THANK YOU MASK MAN (1971)



All his life, Lenny Bruce desperately wanted to get into the movies, but the only thing that he had in common with the people who ran the studios in his day was that neither they nor he could ever quite figure out how to use Lenny Bruce in a movie. Lenny's own attempts to star himself in an independent production, such as the infamous Dance Hall Racket (directed by Phil Tucker, the guy whose Robot Monster gave us the indelible image of a guy wearing a gorilla suit with a diver's helmet), never got beyond the camp embarrassment stage, and even the feature length filmed concert (reduced as The Lenny Bruce Performance Film) wasn't made until Bruce was so far gone into his obsession with his own legal case to be very funny. It wasn't until after Bruce's death that the director John Magnuson managed to pull together this animated version of one of Bruce's greatest stand-up fantasies (about the Lone Ranger), which he may have done as penance for directing the Performance Film. That movie often played the midnight circuit in tandem with this cartoon (whose ratty-looking animation is perfectly in sync with Bruce's grungy-minded satire).  It was a useful pairing: the live action feature showed Bruce as a broken man, and the cartoon revealed just what had been lost in the breaking.

VINCENT (1982)



Tim Burton conceived and co-directed (with Rick Heinrichs) this uncannily beautiful example of his pop-Gothic style, captured in black and white stop-motion animation. (It was made at a time when Burton, not yet a live-action director, was laboring in the animation department at Disney, where he managed to do little but confuse his employers.)  Whatever you think of Burton's later work, it's hard to argue that he didn't nail most of what he had to give in these six and a half minutes. And he made Vincent Price, who had the honor of narrating this tribute to himself, a very happy man.

WHEN THE DAY BREAKS (1999)



Wendy Tilby wrote this strange, beautiful cartoon about a pig who experiences a memento mori when she witnesses the death of a chicken while out shopping for groceries.

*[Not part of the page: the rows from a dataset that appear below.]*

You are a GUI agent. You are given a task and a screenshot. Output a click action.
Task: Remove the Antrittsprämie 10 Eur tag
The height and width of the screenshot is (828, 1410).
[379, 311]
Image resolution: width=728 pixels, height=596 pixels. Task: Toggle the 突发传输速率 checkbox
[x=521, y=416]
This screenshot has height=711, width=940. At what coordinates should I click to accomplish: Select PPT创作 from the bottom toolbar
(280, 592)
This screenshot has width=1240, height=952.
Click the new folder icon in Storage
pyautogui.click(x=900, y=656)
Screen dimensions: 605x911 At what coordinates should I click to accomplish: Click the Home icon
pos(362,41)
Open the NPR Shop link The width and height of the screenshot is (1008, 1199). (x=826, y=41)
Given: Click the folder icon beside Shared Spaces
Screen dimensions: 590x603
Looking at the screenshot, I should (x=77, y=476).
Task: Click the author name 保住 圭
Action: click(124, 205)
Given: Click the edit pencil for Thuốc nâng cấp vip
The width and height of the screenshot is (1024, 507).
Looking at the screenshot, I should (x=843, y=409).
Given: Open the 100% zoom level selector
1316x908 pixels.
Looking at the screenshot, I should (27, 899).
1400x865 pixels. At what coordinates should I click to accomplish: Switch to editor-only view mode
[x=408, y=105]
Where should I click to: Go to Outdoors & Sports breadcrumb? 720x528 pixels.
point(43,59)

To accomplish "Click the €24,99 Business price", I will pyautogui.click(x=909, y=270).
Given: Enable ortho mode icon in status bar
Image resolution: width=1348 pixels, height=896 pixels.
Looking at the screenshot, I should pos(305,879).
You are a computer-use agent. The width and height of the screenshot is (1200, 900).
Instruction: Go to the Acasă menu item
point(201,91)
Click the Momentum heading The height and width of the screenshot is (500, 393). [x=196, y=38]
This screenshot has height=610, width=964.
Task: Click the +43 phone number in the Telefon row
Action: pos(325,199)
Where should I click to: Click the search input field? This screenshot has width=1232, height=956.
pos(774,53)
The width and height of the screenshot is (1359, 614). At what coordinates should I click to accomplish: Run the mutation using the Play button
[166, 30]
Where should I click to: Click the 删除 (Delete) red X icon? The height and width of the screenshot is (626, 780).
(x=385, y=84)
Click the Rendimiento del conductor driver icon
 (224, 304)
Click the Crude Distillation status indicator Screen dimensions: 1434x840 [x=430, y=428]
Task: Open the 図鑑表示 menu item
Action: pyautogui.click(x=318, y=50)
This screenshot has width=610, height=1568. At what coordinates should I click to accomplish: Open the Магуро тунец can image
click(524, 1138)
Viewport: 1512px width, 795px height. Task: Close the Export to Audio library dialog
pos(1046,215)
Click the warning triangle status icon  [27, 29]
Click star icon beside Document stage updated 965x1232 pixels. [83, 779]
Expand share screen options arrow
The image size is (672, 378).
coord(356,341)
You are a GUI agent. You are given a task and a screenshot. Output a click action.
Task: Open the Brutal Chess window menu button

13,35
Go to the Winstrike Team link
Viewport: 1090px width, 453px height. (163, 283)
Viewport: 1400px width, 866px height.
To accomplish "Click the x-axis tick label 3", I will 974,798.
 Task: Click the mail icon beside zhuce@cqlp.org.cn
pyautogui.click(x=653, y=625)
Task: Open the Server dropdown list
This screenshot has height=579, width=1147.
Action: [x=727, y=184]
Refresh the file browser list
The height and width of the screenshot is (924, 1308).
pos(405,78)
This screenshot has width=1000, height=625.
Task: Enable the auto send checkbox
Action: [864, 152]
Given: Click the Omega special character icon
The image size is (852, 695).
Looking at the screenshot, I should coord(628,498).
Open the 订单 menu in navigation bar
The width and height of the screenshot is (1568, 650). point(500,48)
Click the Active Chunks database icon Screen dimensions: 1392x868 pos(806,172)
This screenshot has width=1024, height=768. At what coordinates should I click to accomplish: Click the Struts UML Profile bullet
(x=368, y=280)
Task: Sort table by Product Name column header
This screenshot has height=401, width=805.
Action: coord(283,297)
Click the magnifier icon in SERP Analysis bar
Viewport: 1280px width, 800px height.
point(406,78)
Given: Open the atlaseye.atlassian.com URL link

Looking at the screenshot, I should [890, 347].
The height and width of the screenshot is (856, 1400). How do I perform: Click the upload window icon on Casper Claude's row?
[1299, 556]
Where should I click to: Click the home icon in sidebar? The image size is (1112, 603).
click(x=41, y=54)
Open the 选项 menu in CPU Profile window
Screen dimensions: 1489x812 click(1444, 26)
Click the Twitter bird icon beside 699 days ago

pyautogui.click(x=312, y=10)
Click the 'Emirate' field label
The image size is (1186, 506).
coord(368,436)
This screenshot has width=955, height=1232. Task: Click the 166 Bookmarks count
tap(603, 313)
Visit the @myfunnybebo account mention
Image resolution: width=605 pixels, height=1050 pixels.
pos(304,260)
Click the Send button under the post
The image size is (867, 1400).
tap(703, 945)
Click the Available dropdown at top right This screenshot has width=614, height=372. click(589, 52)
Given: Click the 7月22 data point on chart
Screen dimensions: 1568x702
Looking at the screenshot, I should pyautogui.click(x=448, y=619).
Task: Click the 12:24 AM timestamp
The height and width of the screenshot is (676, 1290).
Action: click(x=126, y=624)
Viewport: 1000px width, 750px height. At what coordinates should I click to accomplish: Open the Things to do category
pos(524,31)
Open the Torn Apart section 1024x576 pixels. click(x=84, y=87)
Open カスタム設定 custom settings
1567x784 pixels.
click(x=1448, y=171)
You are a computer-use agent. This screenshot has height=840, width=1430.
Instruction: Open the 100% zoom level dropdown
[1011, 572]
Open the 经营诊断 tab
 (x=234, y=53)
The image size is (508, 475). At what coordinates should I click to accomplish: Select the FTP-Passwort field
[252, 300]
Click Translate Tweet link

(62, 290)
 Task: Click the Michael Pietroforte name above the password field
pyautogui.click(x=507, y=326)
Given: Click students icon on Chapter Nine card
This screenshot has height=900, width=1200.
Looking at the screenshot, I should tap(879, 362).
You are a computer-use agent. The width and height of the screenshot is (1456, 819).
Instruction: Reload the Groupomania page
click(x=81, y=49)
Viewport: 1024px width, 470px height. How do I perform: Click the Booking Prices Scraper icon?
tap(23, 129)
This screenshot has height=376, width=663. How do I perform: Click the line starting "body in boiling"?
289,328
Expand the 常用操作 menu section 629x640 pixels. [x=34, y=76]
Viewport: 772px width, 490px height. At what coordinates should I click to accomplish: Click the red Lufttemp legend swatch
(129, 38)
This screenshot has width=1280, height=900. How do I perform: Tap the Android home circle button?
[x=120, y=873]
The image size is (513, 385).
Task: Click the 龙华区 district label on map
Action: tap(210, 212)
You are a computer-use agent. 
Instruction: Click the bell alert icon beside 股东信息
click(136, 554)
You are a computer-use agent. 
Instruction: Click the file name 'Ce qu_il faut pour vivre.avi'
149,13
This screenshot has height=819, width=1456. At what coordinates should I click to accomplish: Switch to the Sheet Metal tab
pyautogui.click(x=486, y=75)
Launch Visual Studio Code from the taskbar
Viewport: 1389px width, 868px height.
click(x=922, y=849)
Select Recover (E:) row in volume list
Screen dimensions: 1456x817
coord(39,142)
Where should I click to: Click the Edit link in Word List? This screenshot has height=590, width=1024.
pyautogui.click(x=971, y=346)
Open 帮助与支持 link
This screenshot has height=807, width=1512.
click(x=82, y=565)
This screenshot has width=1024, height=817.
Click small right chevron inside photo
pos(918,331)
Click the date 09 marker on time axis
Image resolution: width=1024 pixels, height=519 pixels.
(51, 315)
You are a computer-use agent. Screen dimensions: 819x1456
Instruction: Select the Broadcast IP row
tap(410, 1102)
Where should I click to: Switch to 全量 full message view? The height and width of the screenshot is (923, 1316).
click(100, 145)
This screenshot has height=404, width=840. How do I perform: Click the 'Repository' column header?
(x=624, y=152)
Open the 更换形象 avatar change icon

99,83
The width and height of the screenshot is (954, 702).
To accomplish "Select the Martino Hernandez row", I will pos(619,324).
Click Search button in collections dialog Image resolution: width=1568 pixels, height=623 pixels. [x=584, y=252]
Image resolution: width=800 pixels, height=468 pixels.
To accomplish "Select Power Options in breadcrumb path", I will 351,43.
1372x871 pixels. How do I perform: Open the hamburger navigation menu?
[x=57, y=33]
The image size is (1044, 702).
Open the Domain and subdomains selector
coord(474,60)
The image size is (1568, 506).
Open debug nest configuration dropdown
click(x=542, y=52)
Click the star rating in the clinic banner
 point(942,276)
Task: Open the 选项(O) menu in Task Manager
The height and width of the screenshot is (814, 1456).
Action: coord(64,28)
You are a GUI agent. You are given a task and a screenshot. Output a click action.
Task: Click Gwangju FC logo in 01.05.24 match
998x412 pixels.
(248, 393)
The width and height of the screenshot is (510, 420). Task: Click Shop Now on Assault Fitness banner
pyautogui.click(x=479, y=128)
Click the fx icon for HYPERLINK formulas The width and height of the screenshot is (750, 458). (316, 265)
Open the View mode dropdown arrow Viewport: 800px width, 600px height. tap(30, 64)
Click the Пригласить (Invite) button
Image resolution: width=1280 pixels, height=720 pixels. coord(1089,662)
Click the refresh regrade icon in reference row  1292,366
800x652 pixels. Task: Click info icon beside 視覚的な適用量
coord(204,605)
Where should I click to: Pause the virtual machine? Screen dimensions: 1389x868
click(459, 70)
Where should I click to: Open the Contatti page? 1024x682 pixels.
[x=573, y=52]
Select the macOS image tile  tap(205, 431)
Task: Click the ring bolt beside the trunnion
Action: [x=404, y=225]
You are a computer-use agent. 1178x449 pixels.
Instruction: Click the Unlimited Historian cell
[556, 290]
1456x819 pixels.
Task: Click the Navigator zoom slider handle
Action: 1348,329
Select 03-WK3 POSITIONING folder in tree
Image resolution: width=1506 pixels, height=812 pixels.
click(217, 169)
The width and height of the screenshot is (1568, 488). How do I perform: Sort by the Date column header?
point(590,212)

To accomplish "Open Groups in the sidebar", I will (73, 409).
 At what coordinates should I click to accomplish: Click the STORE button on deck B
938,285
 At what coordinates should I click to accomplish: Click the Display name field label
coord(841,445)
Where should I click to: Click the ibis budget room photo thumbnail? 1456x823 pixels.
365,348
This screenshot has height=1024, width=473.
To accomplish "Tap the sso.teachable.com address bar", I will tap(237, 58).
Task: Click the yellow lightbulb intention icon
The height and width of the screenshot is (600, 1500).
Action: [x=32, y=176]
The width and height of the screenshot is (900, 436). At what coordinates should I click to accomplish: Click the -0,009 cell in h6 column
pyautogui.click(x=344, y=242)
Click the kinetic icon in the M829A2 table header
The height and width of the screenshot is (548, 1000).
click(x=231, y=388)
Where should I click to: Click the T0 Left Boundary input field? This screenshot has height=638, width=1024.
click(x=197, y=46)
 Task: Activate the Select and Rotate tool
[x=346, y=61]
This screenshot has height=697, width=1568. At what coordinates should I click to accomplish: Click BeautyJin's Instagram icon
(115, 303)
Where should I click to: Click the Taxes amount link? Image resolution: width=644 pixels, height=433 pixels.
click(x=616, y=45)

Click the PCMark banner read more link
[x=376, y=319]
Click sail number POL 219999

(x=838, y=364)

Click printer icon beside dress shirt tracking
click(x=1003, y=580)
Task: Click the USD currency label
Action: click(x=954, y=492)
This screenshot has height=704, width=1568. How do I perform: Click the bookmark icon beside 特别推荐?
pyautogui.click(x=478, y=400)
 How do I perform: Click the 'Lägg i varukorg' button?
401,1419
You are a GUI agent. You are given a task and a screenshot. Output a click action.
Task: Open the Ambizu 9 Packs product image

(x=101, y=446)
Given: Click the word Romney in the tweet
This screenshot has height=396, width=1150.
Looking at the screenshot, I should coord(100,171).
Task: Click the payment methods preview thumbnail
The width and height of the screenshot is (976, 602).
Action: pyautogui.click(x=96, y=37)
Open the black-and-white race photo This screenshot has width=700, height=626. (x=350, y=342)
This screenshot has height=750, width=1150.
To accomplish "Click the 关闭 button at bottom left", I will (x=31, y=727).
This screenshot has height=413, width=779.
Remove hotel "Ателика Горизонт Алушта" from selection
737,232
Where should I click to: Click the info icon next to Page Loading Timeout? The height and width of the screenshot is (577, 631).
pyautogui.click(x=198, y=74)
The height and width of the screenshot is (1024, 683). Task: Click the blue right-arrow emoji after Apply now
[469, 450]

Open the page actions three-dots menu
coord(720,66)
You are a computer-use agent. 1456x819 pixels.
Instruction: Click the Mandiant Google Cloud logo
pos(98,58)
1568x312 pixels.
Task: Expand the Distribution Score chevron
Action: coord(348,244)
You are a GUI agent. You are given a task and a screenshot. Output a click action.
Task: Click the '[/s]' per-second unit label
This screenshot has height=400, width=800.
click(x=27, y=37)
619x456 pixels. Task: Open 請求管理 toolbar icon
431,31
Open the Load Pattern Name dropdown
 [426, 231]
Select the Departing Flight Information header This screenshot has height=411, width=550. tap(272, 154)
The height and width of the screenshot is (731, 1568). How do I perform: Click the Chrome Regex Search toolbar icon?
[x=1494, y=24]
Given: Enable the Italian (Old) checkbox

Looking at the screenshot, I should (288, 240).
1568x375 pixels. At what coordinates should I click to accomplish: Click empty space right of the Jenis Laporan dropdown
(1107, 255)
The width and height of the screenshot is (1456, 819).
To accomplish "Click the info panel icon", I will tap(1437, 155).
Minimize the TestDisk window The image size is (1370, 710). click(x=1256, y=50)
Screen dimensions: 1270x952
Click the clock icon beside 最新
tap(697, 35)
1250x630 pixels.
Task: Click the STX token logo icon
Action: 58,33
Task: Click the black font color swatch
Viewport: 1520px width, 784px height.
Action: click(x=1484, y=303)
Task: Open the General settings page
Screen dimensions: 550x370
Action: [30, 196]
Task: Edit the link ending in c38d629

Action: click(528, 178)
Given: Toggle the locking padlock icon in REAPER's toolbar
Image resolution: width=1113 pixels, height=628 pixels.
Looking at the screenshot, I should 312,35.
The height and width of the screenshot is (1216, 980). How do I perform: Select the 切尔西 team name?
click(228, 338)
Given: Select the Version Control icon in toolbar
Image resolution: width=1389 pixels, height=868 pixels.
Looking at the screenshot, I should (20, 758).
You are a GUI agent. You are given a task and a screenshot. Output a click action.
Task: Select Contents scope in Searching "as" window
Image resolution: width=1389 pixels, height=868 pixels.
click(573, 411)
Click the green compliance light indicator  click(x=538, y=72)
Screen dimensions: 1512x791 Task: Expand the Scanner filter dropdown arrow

It was directed by Tilby and Amanda Forbis. No description can really do full justice to its striking look and emotional impact, which is a testament to just how good and just how unearthly good animation can be.

Click Here For Part One, Part Two, Part Three & Part Four

Contributors: Andrew Osborne, Phil Nugent


Comments

LCosgrove said:

No Svankmajer? For shame!

August 29, 2008 1:30 PM

FAL said:

Love this list!

And I'm really glad you included my favorite one: "When the Day Breaks"

Now, I guess, it's time for Best Live-Action Shorts, right? ;-)

August 29, 2008 5:57 PM

jhlechner said:

This is the best damn list I've ever seen on Screengrab.  I kept thinking of true obscure classics that you couldn't possibly include -- and you got every single one of them.  Except maybe "Animato" by Mike Jittlov.  Or anything by Tex Avery.  Or Brad Bird's original "The Family Dog."  But this is truly a job well done!

August 29, 2008 11:27 PM

Chris Ferguson said:

Another great list, but not even one Disney short, like The Old Mill? Or MGM's Peace on Earth?